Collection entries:
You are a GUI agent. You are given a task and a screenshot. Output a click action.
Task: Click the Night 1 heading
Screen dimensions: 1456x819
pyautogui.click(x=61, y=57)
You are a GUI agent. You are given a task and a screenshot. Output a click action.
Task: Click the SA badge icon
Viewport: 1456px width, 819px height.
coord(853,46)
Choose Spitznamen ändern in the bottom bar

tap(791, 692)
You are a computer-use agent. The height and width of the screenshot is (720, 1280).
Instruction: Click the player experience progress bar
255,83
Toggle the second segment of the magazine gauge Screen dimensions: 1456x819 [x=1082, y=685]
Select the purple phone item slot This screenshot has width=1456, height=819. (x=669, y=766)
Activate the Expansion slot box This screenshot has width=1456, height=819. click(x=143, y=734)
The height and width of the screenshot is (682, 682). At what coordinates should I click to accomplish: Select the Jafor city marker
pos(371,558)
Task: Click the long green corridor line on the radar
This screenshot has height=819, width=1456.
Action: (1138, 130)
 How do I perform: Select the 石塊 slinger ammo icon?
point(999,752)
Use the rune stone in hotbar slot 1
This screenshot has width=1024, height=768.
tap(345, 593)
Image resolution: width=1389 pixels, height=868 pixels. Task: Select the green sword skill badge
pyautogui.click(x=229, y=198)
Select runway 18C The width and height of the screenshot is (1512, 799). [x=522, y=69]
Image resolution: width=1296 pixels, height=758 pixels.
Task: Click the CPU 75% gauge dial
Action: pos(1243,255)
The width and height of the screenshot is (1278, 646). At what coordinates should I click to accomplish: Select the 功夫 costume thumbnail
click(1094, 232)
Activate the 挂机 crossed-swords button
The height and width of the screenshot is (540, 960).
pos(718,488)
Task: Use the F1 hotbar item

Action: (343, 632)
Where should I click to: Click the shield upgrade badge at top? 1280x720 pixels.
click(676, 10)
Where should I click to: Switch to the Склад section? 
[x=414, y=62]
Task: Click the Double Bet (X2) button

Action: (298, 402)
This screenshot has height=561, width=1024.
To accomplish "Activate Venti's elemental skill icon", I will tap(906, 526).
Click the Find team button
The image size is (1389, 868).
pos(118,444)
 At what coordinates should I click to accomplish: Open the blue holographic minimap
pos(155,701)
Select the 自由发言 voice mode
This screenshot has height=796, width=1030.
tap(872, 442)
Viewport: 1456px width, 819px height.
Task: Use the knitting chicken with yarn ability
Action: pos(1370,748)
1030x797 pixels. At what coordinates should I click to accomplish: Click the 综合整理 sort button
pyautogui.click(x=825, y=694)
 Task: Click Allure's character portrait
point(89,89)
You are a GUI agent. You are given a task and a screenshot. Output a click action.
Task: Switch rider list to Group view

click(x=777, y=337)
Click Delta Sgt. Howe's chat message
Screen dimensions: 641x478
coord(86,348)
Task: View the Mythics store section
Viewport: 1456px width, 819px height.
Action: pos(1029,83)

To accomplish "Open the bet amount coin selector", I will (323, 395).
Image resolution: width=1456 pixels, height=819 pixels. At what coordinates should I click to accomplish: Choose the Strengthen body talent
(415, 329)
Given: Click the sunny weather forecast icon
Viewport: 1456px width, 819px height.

Problem to work on —
Reproduce the lines above word for word, from the first through the last.

Response to the exercise —
You are a GUI agent. You are given a task and a screenshot. Output a click action.
Task: Click the Night 1 heading
Screen dimensions: 1456x819
pyautogui.click(x=61, y=57)
You are a GUI agent. You are given a task and a screenshot. Output a click action.
Task: Click the SA badge icon
Viewport: 1456px width, 819px height.
coord(853,46)
Choose Spitznamen ändern in the bottom bar

tap(791, 692)
You are a computer-use agent. The height and width of the screenshot is (720, 1280).
Instruction: Click the player experience progress bar
255,83
Toggle the second segment of the magazine gauge Screen dimensions: 1456x819 [x=1082, y=685]
Select the purple phone item slot This screenshot has width=1456, height=819. (x=669, y=766)
Activate the Expansion slot box This screenshot has width=1456, height=819. click(x=143, y=734)
The height and width of the screenshot is (682, 682). At what coordinates should I click to accomplish: Select the Jafor city marker
pos(371,558)
Task: Click the long green corridor line on the radar
This screenshot has height=819, width=1456.
Action: (1138, 130)
 How do I perform: Select the 石塊 slinger ammo icon?
point(999,752)
Use the rune stone in hotbar slot 1
This screenshot has width=1024, height=768.
tap(345, 593)
Image resolution: width=1389 pixels, height=868 pixels. Task: Select the green sword skill badge
pyautogui.click(x=229, y=198)
Select runway 18C The width and height of the screenshot is (1512, 799). [x=522, y=69]
Image resolution: width=1296 pixels, height=758 pixels.
Task: Click the CPU 75% gauge dial
Action: pos(1243,255)
The width and height of the screenshot is (1278, 646). At what coordinates should I click to accomplish: Select the 功夫 costume thumbnail
click(1094, 232)
Activate the 挂机 crossed-swords button
The height and width of the screenshot is (540, 960).
pos(718,488)
Task: Use the F1 hotbar item

Action: (343, 632)
Where should I click to: Click the shield upgrade badge at top? 1280x720 pixels.
click(676, 10)
Where should I click to: Switch to the Склад section? 
[x=414, y=62]
Task: Click the Double Bet (X2) button

Action: (298, 402)
This screenshot has height=561, width=1024.
To accomplish "Activate Venti's elemental skill icon", I will tap(906, 526).
Click the Find team button
The image size is (1389, 868).
pos(118,444)
 At what coordinates should I click to accomplish: Open the blue holographic minimap
pos(155,701)
Select the 自由发言 voice mode
This screenshot has height=796, width=1030.
tap(872, 442)
Viewport: 1456px width, 819px height.
Task: Use the knitting chicken with yarn ability
Action: pos(1370,748)
1030x797 pixels. At what coordinates should I click to accomplish: Click the 综合整理 sort button
pyautogui.click(x=825, y=694)
 Task: Click Allure's character portrait
point(89,89)
You are a GUI agent. You are given a task and a screenshot. Output a click action.
Task: Switch rider list to Group view

click(x=777, y=337)
Click Delta Sgt. Howe's chat message
Screen dimensions: 641x478
coord(86,348)
Task: View the Mythics store section
Viewport: 1456px width, 819px height.
Action: pos(1029,83)

To accomplish "Open the bet amount coin selector", I will (323, 395).
Image resolution: width=1456 pixels, height=819 pixels. At what coordinates should I click to accomplish: Choose the Strengthen body talent
(415, 329)
Given: Click the sunny weather forecast icon
Viewport: 1456px width, 819px height.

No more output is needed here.